A renewed battle appears to be brewing over who should patrol the Long Island Expressway and Sunrise Highway in Suffolk County, with county police and the sheriff's office jockeying in anticipation of a review by new County Executive Steve Bellone.
Since Thanksgiving, Sheriff Vincent DeMarco has issued news releases trumpeting a decline in fatalities since he took over the highways from police more than three years ago -- and promising a further reduction this year.
Suffolk Police Benevolent Association president Jeff Frayler accuses DeMarco of "manipulating numbers for his own gain" and says police were more productive when they had the job.
The tussle is an extension of a fight that erupted in 2008 when then-County Executive Steve Levy, a foe of police unions, ended police highway patrols. Levy turned them over to sheriff's deputies when a deal to get the state to take over the roads stalled. Levy says the switch saved Suffolk $8 million to $10 million a year because deputies are paid less than the police officers.

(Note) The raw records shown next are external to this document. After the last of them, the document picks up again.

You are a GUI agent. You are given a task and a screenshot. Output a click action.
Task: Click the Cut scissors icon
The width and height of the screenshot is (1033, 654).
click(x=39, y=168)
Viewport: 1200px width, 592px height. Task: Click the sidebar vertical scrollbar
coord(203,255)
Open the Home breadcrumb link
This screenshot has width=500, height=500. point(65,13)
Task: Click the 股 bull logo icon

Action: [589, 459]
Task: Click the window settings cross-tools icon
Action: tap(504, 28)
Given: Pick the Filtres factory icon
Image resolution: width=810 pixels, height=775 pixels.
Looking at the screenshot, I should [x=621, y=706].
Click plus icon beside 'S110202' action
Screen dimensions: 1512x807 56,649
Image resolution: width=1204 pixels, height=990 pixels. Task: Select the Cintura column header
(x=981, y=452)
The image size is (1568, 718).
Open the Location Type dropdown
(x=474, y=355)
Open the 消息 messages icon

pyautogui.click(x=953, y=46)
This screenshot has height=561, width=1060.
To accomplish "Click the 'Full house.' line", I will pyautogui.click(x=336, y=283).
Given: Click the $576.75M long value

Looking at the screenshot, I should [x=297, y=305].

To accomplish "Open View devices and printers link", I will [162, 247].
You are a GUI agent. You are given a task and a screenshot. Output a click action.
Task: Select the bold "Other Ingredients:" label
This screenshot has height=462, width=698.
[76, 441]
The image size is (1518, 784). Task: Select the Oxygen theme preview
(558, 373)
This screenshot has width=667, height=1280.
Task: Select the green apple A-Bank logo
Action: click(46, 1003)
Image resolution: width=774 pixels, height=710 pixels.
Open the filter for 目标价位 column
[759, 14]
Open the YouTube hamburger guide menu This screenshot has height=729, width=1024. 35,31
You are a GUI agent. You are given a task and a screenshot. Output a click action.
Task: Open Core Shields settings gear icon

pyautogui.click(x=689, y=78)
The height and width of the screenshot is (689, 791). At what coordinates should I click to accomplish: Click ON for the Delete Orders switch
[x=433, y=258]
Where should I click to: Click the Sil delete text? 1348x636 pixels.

With Bellone in office, police see a chance to get the job back. Bellone, whom Suffolk police unions backed strongly in the November election, questioned Levy's savings claims during the campaign and promised to review whether the highway job should be returned to the police.
Some see DeMarco's recent news releases as a pre-emptive strike. "It sounds to me like a marketing ploy," said Paul Sabatino, a former chief deputy county executive under Levy and former legislative counsel. "It's an opening salvo in a battle to win the hearts and minds of Bellone and his administration."
DeMarco said he is simply touting the good work of his deputies, calling his statistics "newsworthy and interesting. The public should know about these things."
Frayler said he wants a review to determine whether deputy overtime costs have risen and other sheriff's functions such as prisoner transport have suffered since deputies took over the highways.
Noting that the county police department was formed in 1960 as a solution to jurisdictional problems among the departments of 10 towns, Frayler also said, "The argument is and always has been that multiple-jurisdiction police doesn't work. . . . The whole reason the Suffolk police department was formed was to get away from multijurisdictional policing."
Levy, seeking to buoy his final budget, inked an agreement in September with the deputy sheriff union to keep them patrolling the two roadways through 2017. In return, the union agreed to defer $4 million of an $8 million salary arbitration award until 2015 -- the year Bellone has to run for re-election.
With Suffolk strapped for cash, county lawmakers did not make an issue of the pact, though critics say any deal affecting deployment of staff or pay requires legislative approval. Legislative Counsel George Nolan called the issue "open to question."
Jon Schneider, a Bellone spokesman, said the county executive's priority is focusing on Suffolk's budget gap and "reforming the police department to deal with gang violence and prescription drug abuse." The highway patrol issue will wait until Bellone names a new police commissioner, but "we will absolutely review it," Schneider said.
John Gallagher, a former Suffolk police commissioner under Levy and previous County Executive Robert Gaffney, said initial police union complaints that deputies' patrols endangered public safety were excessive, noting that other agencies including the State Police already patrol East End highways and state parkways.
"But there is still the inherent problem [of] putting one law enforcement agency in charge of highways that go right down the spine of another agency's jurisdiction. That kind of split never works well," Gallagher said.
Legis. Thomas Barraga (R-West Islip) said the police union already has lost the road war and that Bellone "should not waste one second" revisiting the issue. "The sheriff has proved he can do the job very effectively at less expense. . . . I don't see why there has to be any change," Barraga said.
Deputies vs. police
According to data comparing patrols by the Suffolk sheriff's deputies and Suffolk police on the Long Island Expressway and Sunrise Highway:
TRAFFIC TICKETS: In their final 12 months of highway patrols in 2007 and 2008, Suffolk police issued 36,790 summonses -- more than twice the 17,171 that sheriff's deputies wrote in 2011.
FATALITIES: Under police patrols, traffic fatalities between Sept. 15, 2005, and Sept. 15, 2008 -- the date that the deputies took over the highways -- were 27. Under deputy patrols, 19 fatalities occurred between Sept. 15, 2008, and Sept. 15, 2011.
DWI: Deputies made 417 DWI arrests between Sept. 15, 2010, and Sept. 15, 2011, compared to 293 by the police in its last 12 months on the highways. In other years, deputies' DWI arrests were more in line with the final police data; deputies made 294 DWI arrests in 2010 and 308 in 2009.